Birth Name: | Jean Stewart |
Birth Date: | 1930 12, df=yes |
Birth Place: | Dunedin, New Zealand |
Death Place: | Auckland, New Zealand |
Education: | Otago Girls' High School |
Relatives: | Gary Hurring (son) |
Sport: | Swimming |
Country: | New Zealand |
Nationals: | 100 yds backstroke champion (1950, 1951, 1952, 1953, 1954, 1956) 220 yds backstroke champion (1950, 1951, 1952, 1953, 1954) 100 yds butterfly champion (1953) |
Jean Hurring (née Stewart, 23 December 1930 – 8 August 2020) was a swimmer from New Zealand. She won a bronze medal in the 100 m backstroke at the 1952 Summer Olympics.

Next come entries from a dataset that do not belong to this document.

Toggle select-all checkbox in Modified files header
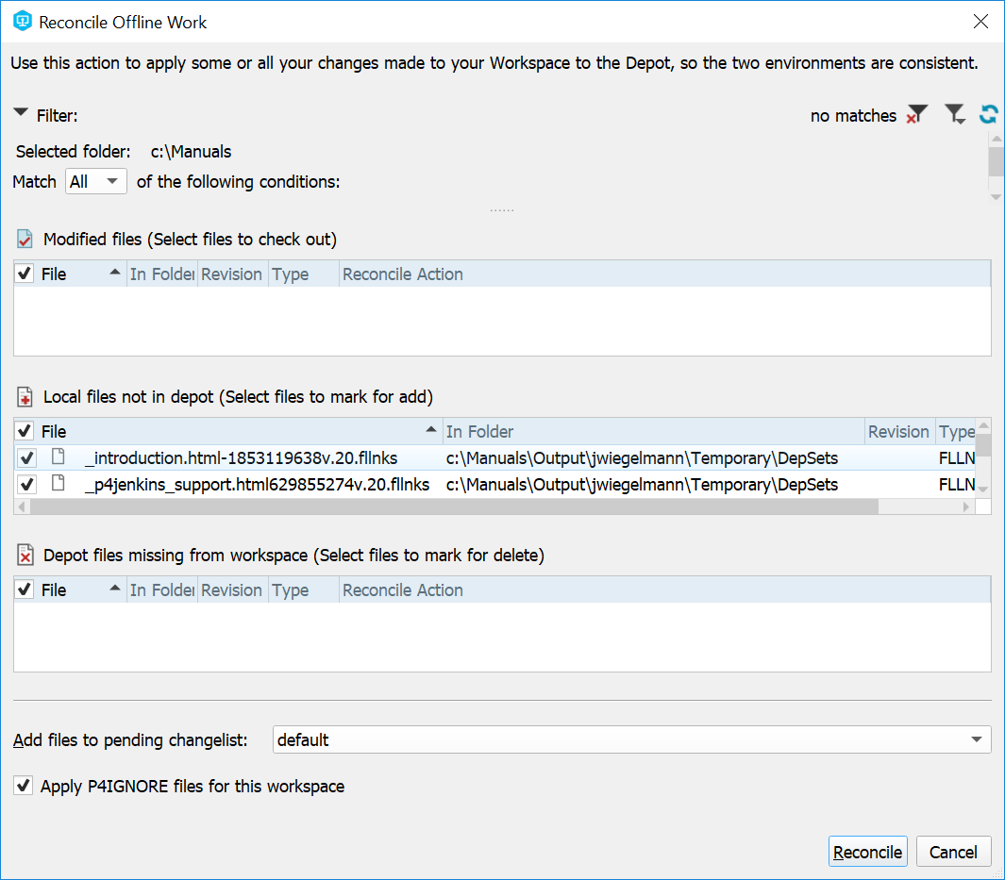1005x880 pixels. pyautogui.click(x=25, y=274)
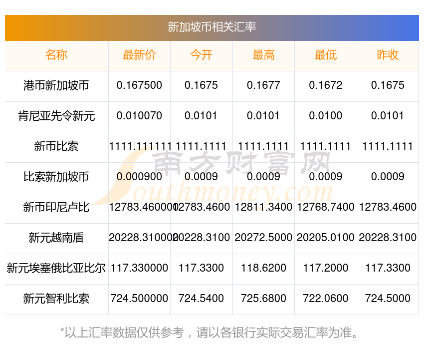Screen dimensions: 424x348
Task: Click the 12811.3400 highest price cell
Action: pyautogui.click(x=263, y=207)
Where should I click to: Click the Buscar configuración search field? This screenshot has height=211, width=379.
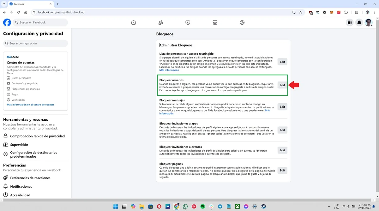(x=35, y=43)
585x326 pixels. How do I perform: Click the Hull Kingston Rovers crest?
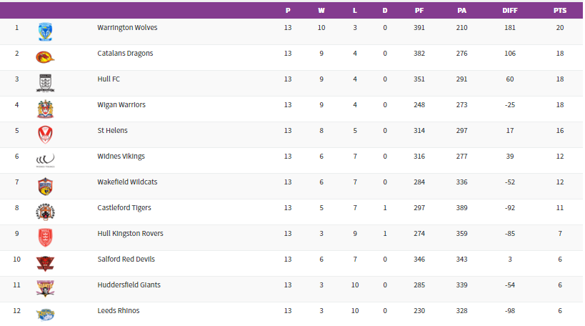[45, 237]
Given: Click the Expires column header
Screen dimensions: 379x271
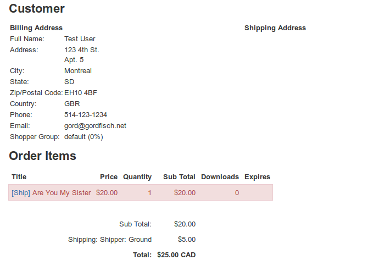Looking at the screenshot, I should click(x=257, y=177).
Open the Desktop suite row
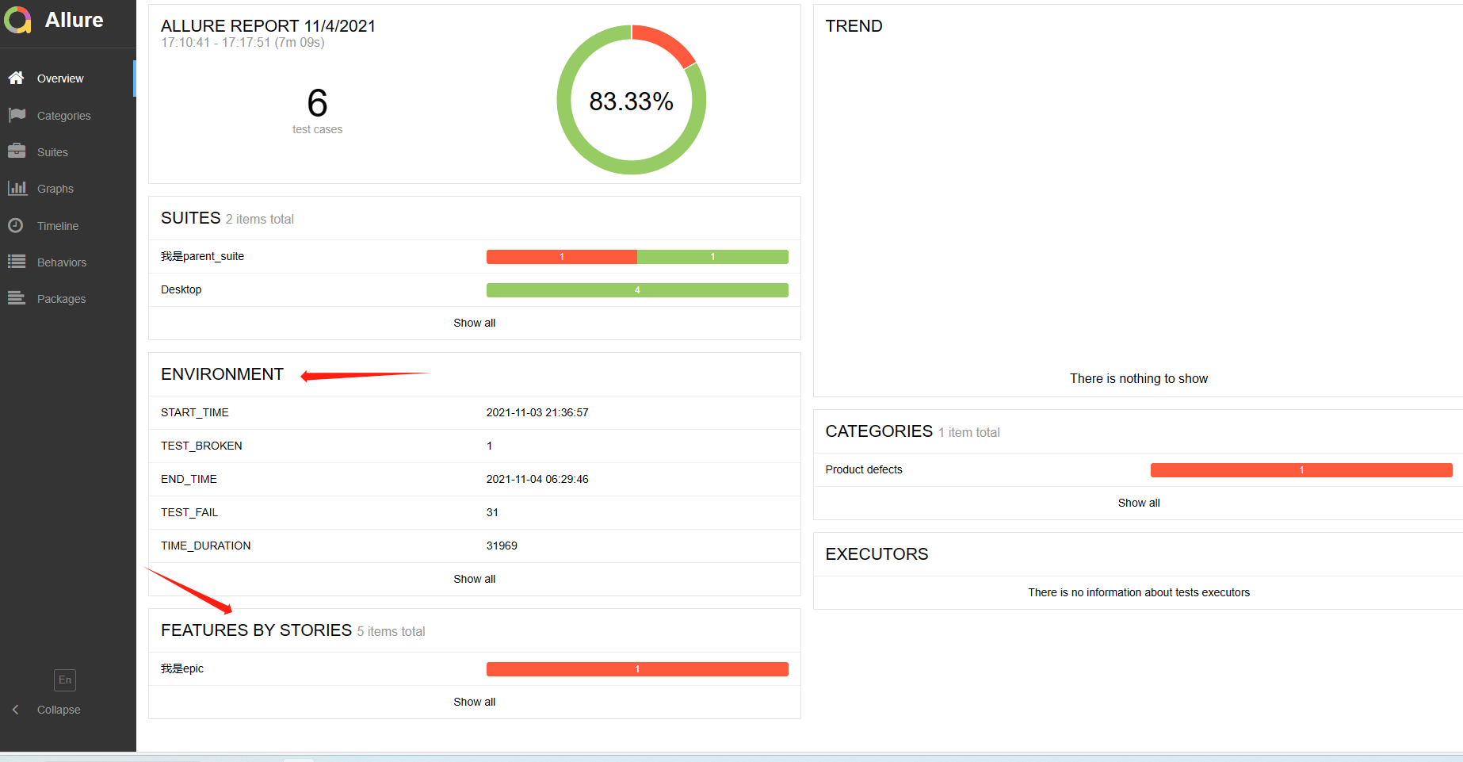This screenshot has height=762, width=1463. (181, 289)
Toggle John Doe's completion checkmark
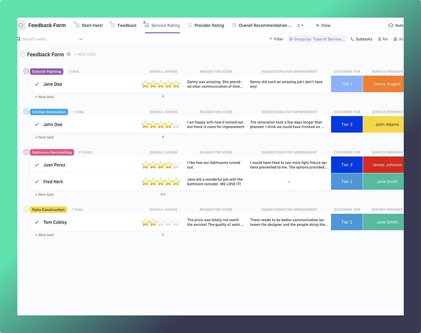Image resolution: width=421 pixels, height=333 pixels. (37, 124)
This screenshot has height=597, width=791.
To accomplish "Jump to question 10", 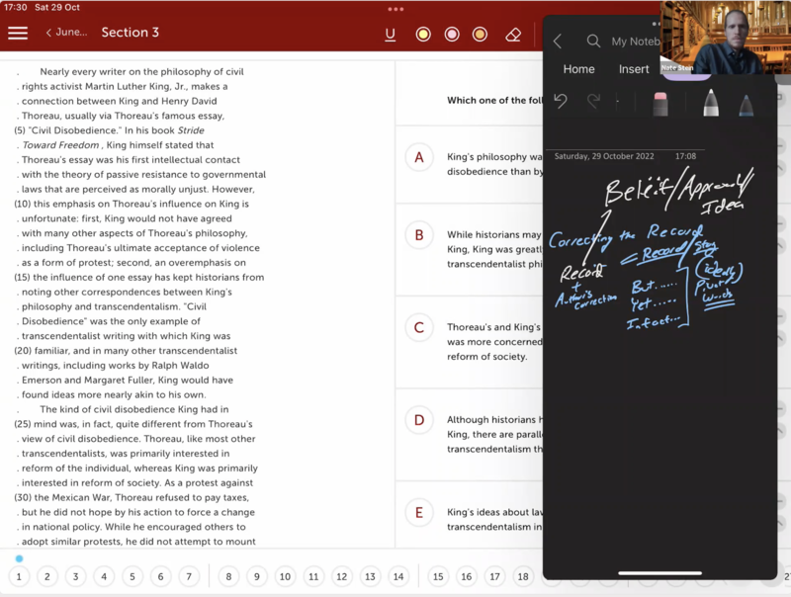I will coord(285,576).
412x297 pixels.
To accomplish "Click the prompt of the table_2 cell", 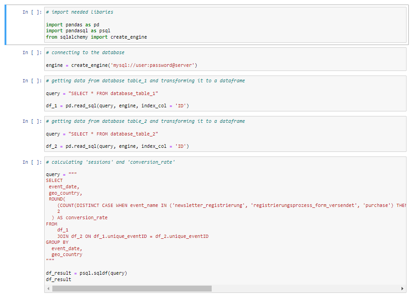I will [32, 121].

Born in Dunedin in 1930,[1] Stewart was educated at Otago Girls' High School.[2] When she was active as a swimmer, New Zealand had no swimming coach, and Stewart was mentored by Bill Wallace, who she described as an "enthusiast". Wallace had an interest in horse racing and from that, Stewart adopted interval training as an innovation. She had also set up a pulley system in her bedroom for weight training that was specific to swimming.[3] She represented her native country at two consecutive Summer Olympics, 1952 and 1956. In 1952 she won the bronze medal in the women's 100 metres backstroke at the Helsinki Games.[4] She shared a room in Helsinki with the only other New Zealand female competitor, Yvette Williams, who was also from Dunedin.
Stewart also won medals in the 110 yards backstroke at the Empire Games; silver in 1950 and bronze in 1954. She remains the only New Zealand woman to have won an Olympic swimming medal.
Stewart won 12 New Zealand national swimming titles: the 100 yards backstroke every year from 1950 to 1956 except 1955; the 220 yards backstroke every year from 1950 to 1954; and the 100 yards butterfly in 1953.[5]
Stewart married fellow Dunedin swimmer Lincoln Hurring after the Helsinki Games, and they settled in Auckland.[6] Their son is world silver medalist swimmer Gary Hurring. Hurring later lived in a retirement village in Takapuna on Auckland's North Shore. Her son keeps her Olympic medal.
Stewart is one of eight New Zealand pool swimmers who have been inducted into the New Zealand Sports Hall of Fame and the only one who did not win a gold medal at either the Olympics or at Commonwealth Games.[7]
Stewart died in Auckland on 8 August 2020 at the age of 89.[8]